The development of ionization technology is a leading reason MS has become a standard for lipid analysis with electron and chemical ionization being the most widely used methods15. The ionization step is critical due to the affect it can have on fragment distribution which is important for interpretation of the structural data. Lipid fragmentation is highly dependent on its class which makes it difficult to have a standardized process. In addition, lipids in general may not fragment well which can lead to confounding results20. This issue is also a contributor to the importance of using internal standards.
The appropriate way of utilizing an internal standard is to ensure it is similar to the compound being quantified, but not found in the sample. Deuterium-labeled lipid analogs of the compound are usually used however, similar lipid class odd-carbon chain molecular species can also be used21. While these are common troubleshooting steps for lipid analysis, it is still a difficult task. However, there are scientists that have been proficient at tackling these types of problems, including scientists at Sannova.

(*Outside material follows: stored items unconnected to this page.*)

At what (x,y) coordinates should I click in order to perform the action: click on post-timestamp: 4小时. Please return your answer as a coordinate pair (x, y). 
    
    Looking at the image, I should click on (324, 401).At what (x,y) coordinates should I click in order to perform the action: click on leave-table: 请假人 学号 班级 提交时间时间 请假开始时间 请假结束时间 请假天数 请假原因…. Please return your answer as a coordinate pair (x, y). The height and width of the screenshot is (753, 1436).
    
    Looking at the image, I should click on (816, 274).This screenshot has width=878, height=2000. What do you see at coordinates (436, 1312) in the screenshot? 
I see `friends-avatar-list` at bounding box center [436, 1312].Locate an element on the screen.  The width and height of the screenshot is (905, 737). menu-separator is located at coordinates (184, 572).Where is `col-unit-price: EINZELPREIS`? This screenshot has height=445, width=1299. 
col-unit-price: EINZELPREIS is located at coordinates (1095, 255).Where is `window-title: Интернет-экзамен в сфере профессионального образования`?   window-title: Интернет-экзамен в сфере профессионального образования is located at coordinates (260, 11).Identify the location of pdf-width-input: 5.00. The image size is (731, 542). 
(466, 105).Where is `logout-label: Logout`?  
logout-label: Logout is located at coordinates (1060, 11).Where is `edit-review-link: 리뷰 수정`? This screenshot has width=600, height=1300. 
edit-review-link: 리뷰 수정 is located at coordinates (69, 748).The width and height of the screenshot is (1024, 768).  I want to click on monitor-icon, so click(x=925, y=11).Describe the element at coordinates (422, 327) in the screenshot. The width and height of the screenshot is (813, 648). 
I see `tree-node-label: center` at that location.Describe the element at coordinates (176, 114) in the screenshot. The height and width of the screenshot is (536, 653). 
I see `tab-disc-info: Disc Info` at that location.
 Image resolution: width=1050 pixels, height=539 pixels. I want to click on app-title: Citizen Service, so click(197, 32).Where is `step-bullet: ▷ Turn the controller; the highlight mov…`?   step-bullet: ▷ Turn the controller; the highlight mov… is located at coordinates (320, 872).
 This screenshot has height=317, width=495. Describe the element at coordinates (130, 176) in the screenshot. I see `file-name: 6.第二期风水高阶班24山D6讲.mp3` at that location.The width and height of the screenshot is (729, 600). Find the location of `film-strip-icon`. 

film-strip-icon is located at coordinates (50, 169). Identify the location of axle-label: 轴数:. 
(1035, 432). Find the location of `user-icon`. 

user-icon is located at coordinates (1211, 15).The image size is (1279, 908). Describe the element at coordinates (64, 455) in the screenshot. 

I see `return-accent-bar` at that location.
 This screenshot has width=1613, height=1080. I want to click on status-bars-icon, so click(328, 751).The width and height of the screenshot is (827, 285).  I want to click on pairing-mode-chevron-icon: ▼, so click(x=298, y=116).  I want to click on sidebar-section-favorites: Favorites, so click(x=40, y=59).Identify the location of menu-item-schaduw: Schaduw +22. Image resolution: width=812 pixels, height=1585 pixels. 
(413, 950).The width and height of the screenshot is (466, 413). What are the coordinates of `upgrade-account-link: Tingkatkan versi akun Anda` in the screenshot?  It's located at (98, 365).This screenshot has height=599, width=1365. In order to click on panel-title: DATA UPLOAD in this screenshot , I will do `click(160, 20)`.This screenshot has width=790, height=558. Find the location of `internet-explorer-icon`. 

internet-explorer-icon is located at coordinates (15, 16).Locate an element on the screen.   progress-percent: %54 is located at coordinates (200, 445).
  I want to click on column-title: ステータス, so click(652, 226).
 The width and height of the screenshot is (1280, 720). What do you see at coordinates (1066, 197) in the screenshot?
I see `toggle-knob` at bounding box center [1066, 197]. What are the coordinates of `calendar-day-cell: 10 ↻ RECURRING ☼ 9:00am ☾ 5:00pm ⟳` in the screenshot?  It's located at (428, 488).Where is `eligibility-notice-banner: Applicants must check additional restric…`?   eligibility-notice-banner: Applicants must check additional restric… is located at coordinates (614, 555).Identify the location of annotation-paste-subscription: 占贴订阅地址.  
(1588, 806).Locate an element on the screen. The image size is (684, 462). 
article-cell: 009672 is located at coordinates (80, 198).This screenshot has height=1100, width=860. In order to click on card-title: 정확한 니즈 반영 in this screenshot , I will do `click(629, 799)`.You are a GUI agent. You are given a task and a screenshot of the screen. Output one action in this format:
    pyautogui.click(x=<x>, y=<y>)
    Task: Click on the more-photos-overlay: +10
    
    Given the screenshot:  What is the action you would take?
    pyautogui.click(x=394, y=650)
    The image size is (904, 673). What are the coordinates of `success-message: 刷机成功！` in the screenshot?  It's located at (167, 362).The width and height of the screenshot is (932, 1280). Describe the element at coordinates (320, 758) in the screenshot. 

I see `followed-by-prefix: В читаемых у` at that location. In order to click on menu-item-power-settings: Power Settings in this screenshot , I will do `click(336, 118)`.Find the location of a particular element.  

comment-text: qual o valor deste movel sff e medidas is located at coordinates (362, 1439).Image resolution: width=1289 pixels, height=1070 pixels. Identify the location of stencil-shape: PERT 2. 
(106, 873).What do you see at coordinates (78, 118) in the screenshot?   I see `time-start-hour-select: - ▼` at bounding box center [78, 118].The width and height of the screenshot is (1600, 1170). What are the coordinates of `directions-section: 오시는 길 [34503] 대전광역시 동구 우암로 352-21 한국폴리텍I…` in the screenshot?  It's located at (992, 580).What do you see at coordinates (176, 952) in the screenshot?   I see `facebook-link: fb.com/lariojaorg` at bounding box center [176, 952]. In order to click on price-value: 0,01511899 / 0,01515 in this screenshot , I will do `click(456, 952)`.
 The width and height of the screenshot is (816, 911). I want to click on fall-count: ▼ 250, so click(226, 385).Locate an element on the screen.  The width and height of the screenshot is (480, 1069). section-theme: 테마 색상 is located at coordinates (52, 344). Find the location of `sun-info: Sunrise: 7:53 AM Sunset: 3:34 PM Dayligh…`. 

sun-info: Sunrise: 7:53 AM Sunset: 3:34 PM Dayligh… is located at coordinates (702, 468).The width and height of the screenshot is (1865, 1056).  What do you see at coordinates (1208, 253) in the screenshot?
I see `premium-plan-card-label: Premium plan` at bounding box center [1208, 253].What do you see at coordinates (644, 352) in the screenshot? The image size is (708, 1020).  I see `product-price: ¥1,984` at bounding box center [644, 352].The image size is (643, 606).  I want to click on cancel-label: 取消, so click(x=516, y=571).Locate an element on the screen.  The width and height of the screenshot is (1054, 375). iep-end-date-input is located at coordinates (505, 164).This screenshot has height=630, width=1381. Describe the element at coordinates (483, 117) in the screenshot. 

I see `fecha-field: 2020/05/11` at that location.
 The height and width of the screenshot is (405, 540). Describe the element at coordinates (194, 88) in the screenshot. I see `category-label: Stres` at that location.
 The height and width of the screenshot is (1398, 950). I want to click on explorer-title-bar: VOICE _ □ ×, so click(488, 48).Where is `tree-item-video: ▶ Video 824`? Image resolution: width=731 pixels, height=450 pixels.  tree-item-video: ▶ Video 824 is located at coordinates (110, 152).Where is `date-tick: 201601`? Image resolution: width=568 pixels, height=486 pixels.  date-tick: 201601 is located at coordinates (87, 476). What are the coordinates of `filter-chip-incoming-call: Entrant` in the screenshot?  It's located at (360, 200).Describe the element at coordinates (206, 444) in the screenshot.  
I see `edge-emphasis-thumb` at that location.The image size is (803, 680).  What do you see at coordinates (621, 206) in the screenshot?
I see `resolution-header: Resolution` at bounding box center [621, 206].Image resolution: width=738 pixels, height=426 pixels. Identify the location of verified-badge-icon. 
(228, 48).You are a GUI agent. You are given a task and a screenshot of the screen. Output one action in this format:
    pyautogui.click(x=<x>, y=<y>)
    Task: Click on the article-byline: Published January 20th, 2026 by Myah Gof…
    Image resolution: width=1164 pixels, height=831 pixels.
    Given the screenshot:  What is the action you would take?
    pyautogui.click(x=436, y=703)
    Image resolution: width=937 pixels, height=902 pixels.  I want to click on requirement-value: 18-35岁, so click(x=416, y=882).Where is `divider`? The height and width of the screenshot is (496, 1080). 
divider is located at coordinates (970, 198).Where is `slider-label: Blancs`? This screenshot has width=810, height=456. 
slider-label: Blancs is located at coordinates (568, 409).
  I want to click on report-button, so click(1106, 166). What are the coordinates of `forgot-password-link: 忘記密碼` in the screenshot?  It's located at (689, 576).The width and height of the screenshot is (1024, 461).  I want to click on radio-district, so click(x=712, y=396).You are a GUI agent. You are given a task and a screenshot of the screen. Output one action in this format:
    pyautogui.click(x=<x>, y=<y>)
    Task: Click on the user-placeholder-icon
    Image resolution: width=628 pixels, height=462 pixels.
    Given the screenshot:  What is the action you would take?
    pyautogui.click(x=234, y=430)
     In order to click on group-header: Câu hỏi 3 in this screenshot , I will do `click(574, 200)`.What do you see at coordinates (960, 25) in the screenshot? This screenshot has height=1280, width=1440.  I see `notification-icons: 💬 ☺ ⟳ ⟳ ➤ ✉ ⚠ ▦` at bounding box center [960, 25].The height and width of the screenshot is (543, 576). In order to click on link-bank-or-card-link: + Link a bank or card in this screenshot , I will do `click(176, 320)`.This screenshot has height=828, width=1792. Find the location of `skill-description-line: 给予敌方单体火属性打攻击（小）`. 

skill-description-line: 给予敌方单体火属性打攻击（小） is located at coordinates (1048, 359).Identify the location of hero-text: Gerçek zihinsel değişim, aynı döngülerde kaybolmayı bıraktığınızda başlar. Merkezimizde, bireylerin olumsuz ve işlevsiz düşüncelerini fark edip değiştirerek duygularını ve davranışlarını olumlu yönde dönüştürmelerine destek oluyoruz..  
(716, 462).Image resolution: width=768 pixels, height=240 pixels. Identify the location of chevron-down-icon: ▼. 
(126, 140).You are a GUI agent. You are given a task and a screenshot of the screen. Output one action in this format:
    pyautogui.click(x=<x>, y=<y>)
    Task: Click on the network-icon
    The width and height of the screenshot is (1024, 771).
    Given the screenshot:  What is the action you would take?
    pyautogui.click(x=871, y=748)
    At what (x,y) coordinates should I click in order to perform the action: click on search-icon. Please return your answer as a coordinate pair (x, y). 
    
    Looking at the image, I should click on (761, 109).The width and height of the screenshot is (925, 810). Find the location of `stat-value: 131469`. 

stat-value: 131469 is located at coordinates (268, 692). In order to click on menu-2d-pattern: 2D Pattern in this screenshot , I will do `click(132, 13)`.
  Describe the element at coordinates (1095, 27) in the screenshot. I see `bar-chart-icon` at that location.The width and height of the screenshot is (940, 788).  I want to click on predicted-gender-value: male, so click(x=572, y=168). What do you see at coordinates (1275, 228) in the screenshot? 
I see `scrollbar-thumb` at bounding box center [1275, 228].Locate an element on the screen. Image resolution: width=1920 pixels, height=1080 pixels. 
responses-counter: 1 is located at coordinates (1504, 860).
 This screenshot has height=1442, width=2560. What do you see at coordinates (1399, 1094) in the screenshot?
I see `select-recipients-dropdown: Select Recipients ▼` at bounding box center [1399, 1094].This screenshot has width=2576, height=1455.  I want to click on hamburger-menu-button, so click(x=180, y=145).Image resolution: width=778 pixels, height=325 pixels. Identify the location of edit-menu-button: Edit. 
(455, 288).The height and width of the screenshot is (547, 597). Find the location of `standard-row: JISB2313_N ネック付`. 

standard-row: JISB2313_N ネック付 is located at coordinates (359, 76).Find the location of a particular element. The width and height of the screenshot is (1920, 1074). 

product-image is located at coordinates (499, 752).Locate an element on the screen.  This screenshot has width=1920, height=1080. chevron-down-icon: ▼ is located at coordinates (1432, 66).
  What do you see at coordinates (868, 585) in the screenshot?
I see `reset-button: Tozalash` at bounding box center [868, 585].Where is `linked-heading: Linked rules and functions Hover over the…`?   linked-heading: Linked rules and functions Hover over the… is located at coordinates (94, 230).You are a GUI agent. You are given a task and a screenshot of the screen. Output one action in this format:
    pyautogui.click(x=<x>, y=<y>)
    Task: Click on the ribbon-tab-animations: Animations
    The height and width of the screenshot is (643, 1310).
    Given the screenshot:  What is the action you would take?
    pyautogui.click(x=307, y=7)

Although there are thousands of lipid species, many of them only differ by the number of fatty acyl carbons, number of double bonds, double bond positions, as well as differences in functional groups20. This makes it difficult to accurately identify them even if the equipment for analysis is readily available. Being able to distinguish lipids requires a strong background in analytical chemistry and physiology. Which is why it is important to be utilize the resources that are readily available, such as a CRO that specializes in analytical methods. Sannova is well equipped to take on method development and validation for lipid analysis.
For example, Sannova has been able to successfully identify lipids from complex matrices such as skin, blood and urine. This includes 11 dehydrothromboxane-B2, and 2,3-dinor-6-keto-PGF1α in human urine, as well as thromboxane B2 in plasma. In addition, Sannova has also run isotopically labeled straight chain fatty acids from C-14 to C-30 in various matrices.
To summarize, lipids influence a wide array of biological functions which are dictated by their structural properties. Their versatility has made them notable for use as biomarkers and applications in formulations for the pharmaceutical and cosmetic industries. Due to their isomeric properties, techniques to distinguish have continued to rapidly evolve, particularly MS. The application of MS techniques has been instrumental in discovering and understanding lipids and their abundant species. LC-MS/MS has become the industry standard for lipid analysis since it is it is high throughput and has a high sensitivity. MS techniques can be modified based on the lipid class that is being analyzed, however, the successful use of MS requires a strong understanding of chemistry and biology. Sannova has the equipment and experts required that can reduce the time and cost of developing and validating methods for MS analysis.